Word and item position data
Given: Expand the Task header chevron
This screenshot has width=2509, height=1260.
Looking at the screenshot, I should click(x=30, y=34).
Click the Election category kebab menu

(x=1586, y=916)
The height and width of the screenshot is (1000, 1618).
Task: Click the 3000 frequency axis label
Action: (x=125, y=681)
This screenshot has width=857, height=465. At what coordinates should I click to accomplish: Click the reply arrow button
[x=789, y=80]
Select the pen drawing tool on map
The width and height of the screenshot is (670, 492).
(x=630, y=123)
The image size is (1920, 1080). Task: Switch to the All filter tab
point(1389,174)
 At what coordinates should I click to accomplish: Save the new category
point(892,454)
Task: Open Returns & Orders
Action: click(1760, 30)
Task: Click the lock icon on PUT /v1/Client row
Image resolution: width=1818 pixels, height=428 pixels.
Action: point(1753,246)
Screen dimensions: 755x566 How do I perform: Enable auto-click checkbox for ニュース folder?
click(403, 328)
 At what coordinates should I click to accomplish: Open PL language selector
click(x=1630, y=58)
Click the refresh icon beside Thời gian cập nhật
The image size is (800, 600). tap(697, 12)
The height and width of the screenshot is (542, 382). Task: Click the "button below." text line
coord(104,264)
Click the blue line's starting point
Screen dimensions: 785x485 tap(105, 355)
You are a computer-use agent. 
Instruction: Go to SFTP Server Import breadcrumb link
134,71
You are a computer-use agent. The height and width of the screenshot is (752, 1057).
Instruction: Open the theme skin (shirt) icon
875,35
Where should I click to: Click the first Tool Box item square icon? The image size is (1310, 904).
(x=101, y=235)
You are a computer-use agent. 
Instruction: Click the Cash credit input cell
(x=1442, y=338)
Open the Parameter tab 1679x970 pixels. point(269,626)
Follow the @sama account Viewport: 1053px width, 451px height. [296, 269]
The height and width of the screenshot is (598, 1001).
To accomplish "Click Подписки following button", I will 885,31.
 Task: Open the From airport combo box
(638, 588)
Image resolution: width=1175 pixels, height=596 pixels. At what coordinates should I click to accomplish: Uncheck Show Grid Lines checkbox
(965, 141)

* **Instruction**
Reproduce every line of the records above with no changes.

* **Response to the task**
Given: Expand the Task header chevron
This screenshot has width=2509, height=1260.
Looking at the screenshot, I should click(x=30, y=34).
Click the Election category kebab menu

(x=1586, y=916)
The height and width of the screenshot is (1000, 1618).
Task: Click the 3000 frequency axis label
Action: (x=125, y=681)
This screenshot has width=857, height=465. At what coordinates should I click to accomplish: Click the reply arrow button
[x=789, y=80]
Select the pen drawing tool on map
The width and height of the screenshot is (670, 492).
(x=630, y=123)
The image size is (1920, 1080). Task: Switch to the All filter tab
point(1389,174)
 At what coordinates should I click to accomplish: Save the new category
point(892,454)
Task: Open Returns & Orders
Action: click(1760, 30)
Task: Click the lock icon on PUT /v1/Client row
Image resolution: width=1818 pixels, height=428 pixels.
Action: point(1753,246)
Screen dimensions: 755x566 How do I perform: Enable auto-click checkbox for ニュース folder?
click(403, 328)
 At what coordinates should I click to accomplish: Open PL language selector
click(x=1630, y=58)
Click the refresh icon beside Thời gian cập nhật
The image size is (800, 600). tap(697, 12)
The height and width of the screenshot is (542, 382). Task: Click the "button below." text line
coord(104,264)
Click the blue line's starting point
Screen dimensions: 785x485 tap(105, 355)
You are a computer-use agent. 
Instruction: Go to SFTP Server Import breadcrumb link
134,71
You are a computer-use agent. The height and width of the screenshot is (752, 1057).
Instruction: Open the theme skin (shirt) icon
875,35
Where should I click to: Click the first Tool Box item square icon? The image size is (1310, 904).
(x=101, y=235)
You are a computer-use agent. 
Instruction: Click the Cash credit input cell
(x=1442, y=338)
Open the Parameter tab 1679x970 pixels. point(269,626)
Follow the @sama account Viewport: 1053px width, 451px height. [296, 269]
The height and width of the screenshot is (598, 1001).
To accomplish "Click Подписки following button", I will 885,31.
 Task: Open the From airport combo box
(638, 588)
Image resolution: width=1175 pixels, height=596 pixels. At what coordinates should I click to accomplish: Uncheck Show Grid Lines checkbox
(965, 141)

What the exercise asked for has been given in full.